I have spent the past few years puzzling over why dog training is no longer working that well. Today there is much more management and less reliability than 10-plus years ago. Far too many dogs develop behavior, temperament and training problems and so are surrendered to shelters in a day and age where we have more knowledge than ever.

There is so much that we used to do in the 80s and 90s that we are no longer doing. Consequently, nowadays, far more dogs are fearful of people, reactive to other dogs and unreliable off-leash. Puppy classes are seldom taught off-leash and so, adolescent classes are seldom off-leash and so, as soon as dogs reach adolescence, socialization grinds to a halt and aggression problems appear.
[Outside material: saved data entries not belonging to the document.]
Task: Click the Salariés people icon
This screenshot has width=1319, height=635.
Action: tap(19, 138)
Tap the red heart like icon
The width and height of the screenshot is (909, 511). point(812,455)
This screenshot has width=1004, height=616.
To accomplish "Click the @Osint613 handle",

We must go back to training off–leash to ensure that socialization continues and that owners are taught off-leash verbal control independent of training aids.

When training doesn’t work that well, people will search for alternative methods, often with the (usually false) assumption that aversive treatment is better for resolving behavior problems and producing greater reliability than a reward–based program.
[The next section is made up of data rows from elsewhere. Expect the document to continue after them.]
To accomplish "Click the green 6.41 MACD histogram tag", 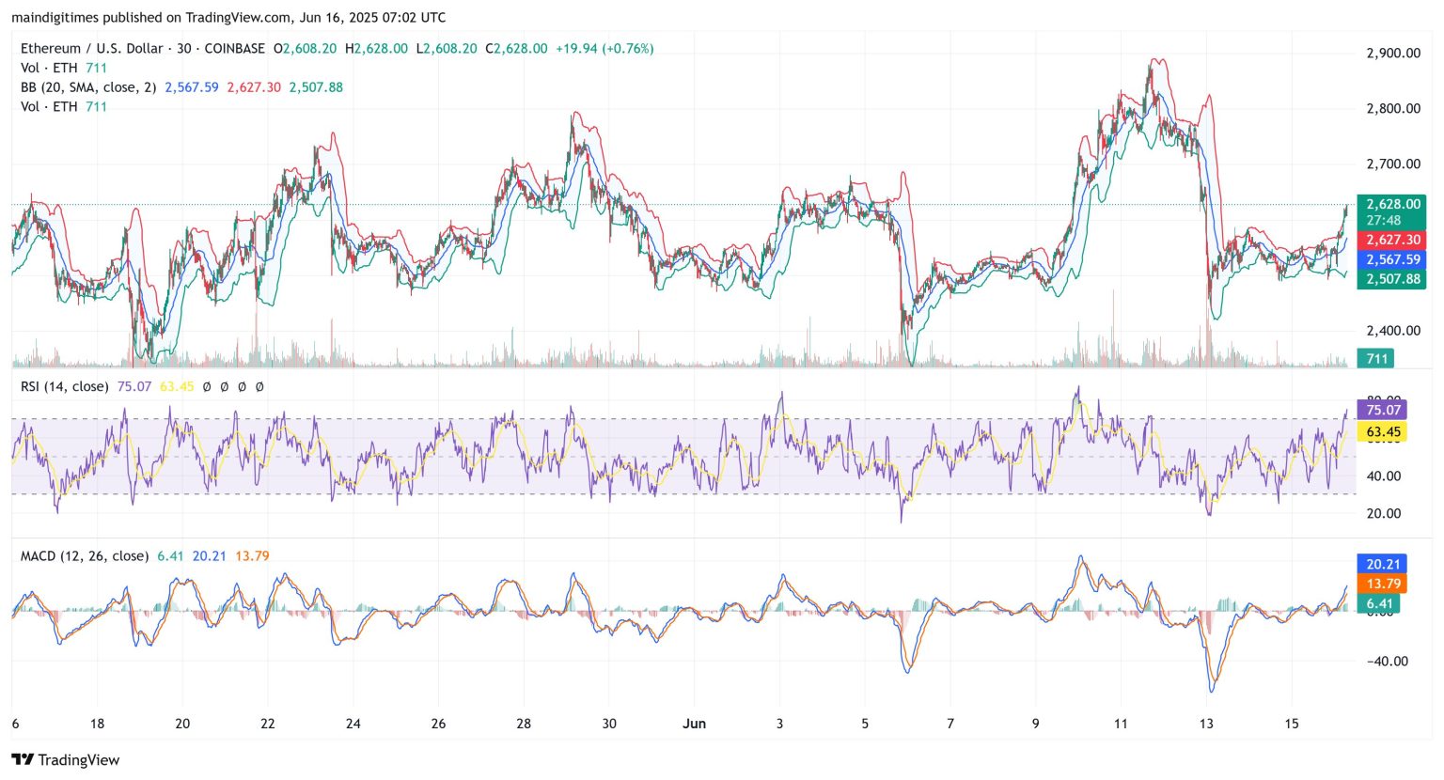I will tap(1376, 603).
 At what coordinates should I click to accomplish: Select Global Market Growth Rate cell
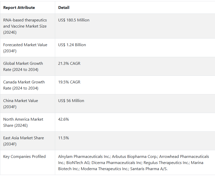point(23,66)
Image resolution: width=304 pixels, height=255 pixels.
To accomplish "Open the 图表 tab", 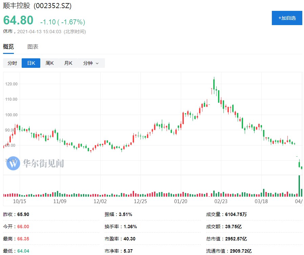I will 33,47.
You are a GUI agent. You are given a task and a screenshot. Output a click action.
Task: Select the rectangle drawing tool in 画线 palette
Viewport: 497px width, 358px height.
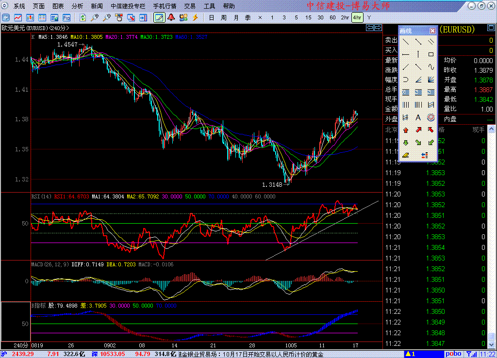click(x=431, y=54)
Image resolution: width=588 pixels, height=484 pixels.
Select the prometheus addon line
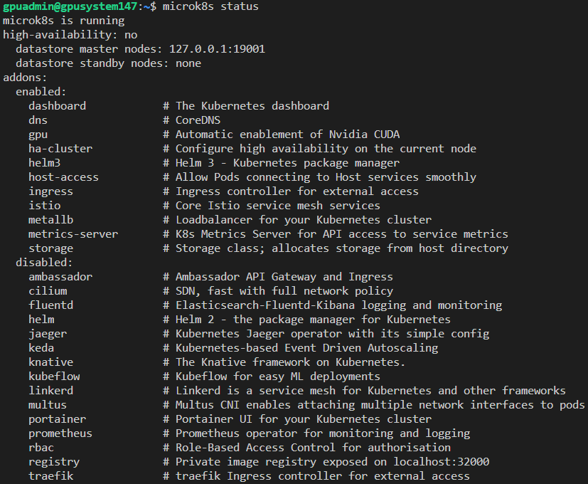pos(60,433)
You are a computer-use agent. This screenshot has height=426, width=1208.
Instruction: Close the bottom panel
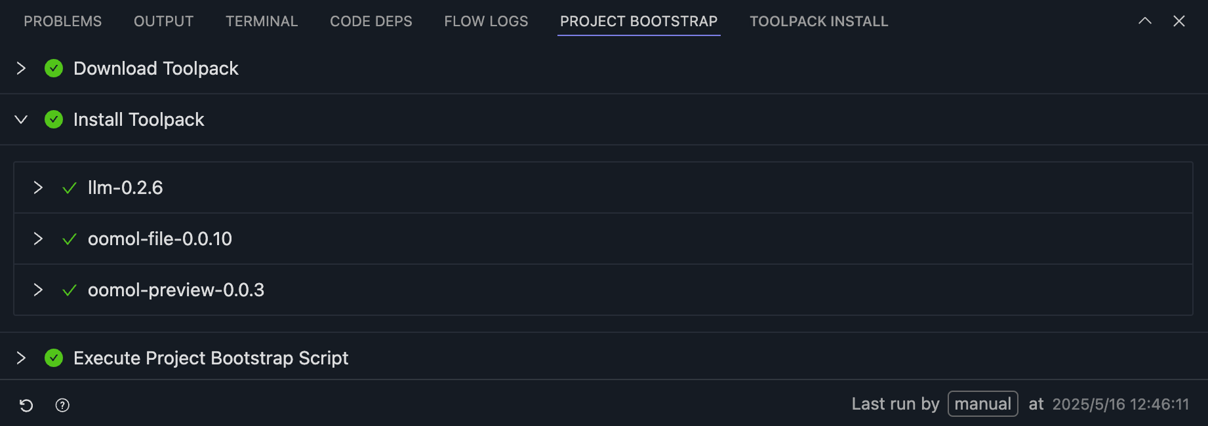pyautogui.click(x=1178, y=21)
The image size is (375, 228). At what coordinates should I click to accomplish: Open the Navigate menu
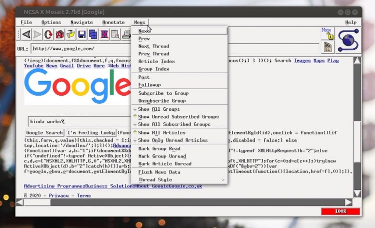coord(82,22)
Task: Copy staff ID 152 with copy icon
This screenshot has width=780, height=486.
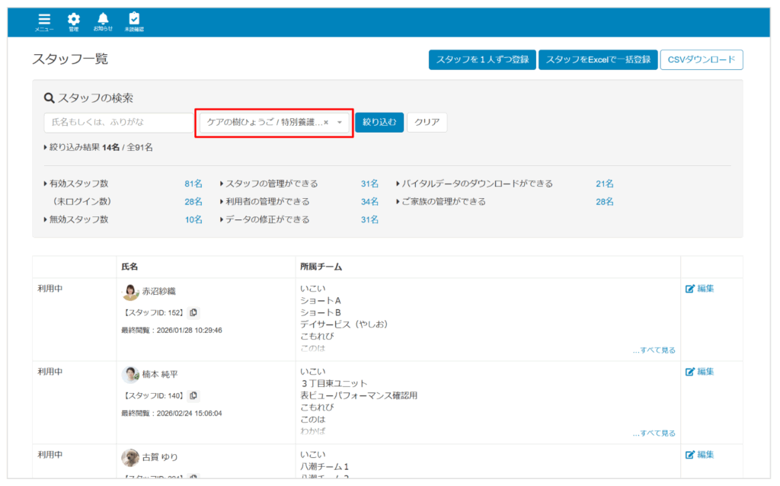Action: 193,312
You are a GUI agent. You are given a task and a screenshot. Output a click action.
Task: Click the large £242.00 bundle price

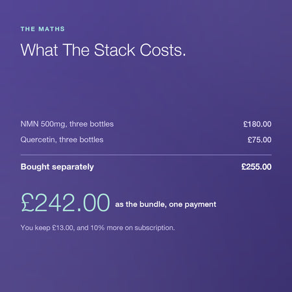pyautogui.click(x=66, y=202)
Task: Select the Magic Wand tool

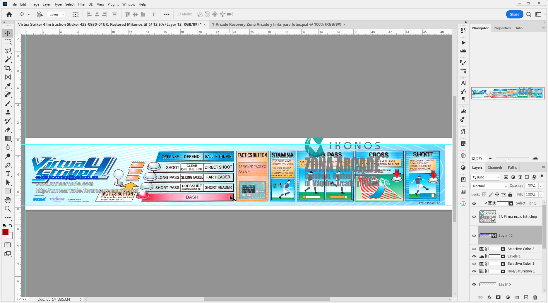Action: 8,59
Indeed, I think that the relative ineffectiveness and time-commitment of many present-day reward-based programs are the major reasons we’ve seen a resurgence in aversive training techniques. We must go back to the successful off/leash lure/reward heyday of the 90s. Reward-training programs work brilliantly when conducted correctly. Effective training is best done off-leash from the outset with all training tools, especially, food, collars and leashes, phased out as soon as owners acquire off-leash verbal control over their dogs.

My new seminar series will focus on what I consider to be the most pressing and crucial concerns in pet dog training and of course, their solutions, including:

How easy it is for breeders to housetrain, chewtoy-train, obedience train and safely socialize puppies before they are eight weeks old (when the Critical Period of Socialization is already nearly two thirds over). If they do so they are raising house-ready companion dogs, rather than uneducated and un-socialized livestock.
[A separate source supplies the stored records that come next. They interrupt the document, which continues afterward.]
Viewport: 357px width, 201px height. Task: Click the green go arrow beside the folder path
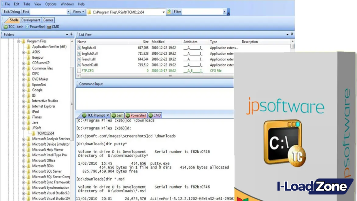click(x=169, y=12)
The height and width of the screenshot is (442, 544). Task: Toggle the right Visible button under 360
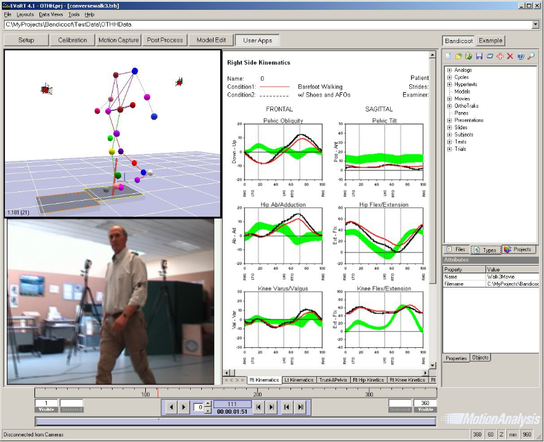425,409
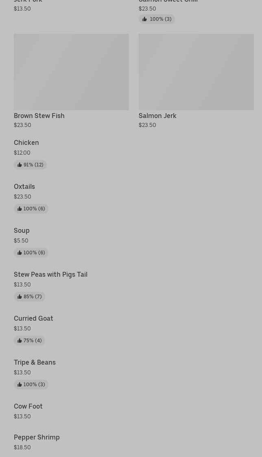
Task: Select the Salmon Jerk title
Action: click(157, 116)
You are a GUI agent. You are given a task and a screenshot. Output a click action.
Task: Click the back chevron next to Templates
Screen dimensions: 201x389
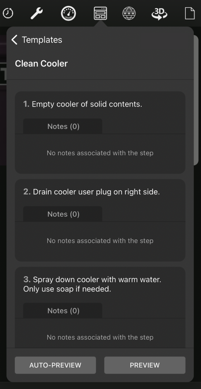pos(14,40)
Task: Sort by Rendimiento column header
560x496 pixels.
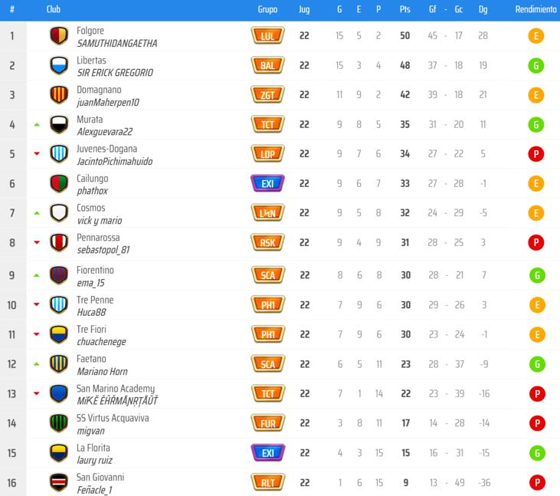Action: click(x=535, y=10)
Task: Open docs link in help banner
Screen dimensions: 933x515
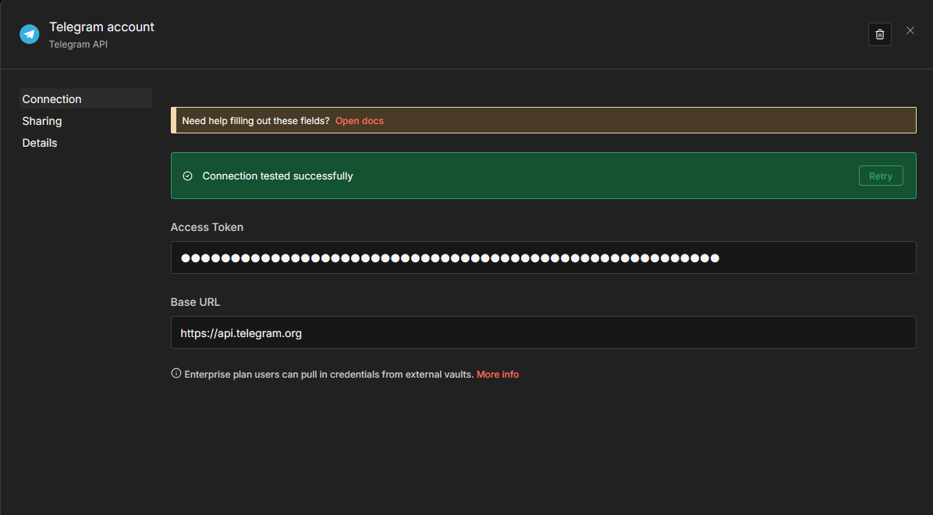Action: tap(359, 121)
Owners must realize that when they choose a puppy at eight-weeks of age, they may pick a well-behaved, well-mannered and well-socialized pup, or they may chose a dog that’s so severely under-socialized and behaviorally retarded that its temperament will never be what it could have been.

Teaching puppy classes that are off-leash (for 55 minutes in the hour) is as easy as it is enjoyable and has numerous time-sensitive developmental benefits — the puppies can acquire bite inhibition by socializing with people and other dogs and the owners can learn off-leash verbal control from the outset.

It is essential to resolve bullying and fearfulness during the very first week of puppy classes. These problems will become progressively harder to resolve as each week goes by.

Raising puppies to be people-friendly is as blindingly simple as it is excruciatingly enjoyable. There is absolutely no excuse for failure.

Raising puppies to be dog-friendly is a whole lot trickier. Basically we are not doing one tenth of the training, one hundredth of the socialization and one thousandth of the classical conditioning to prepare dogs to successfully navigate adolescence. Unfortunately, few owners think of classically conditioning a happy-go-lucky sociable puppy even though the utterly predictable problems of adolescence are just a couple of weeks or months away.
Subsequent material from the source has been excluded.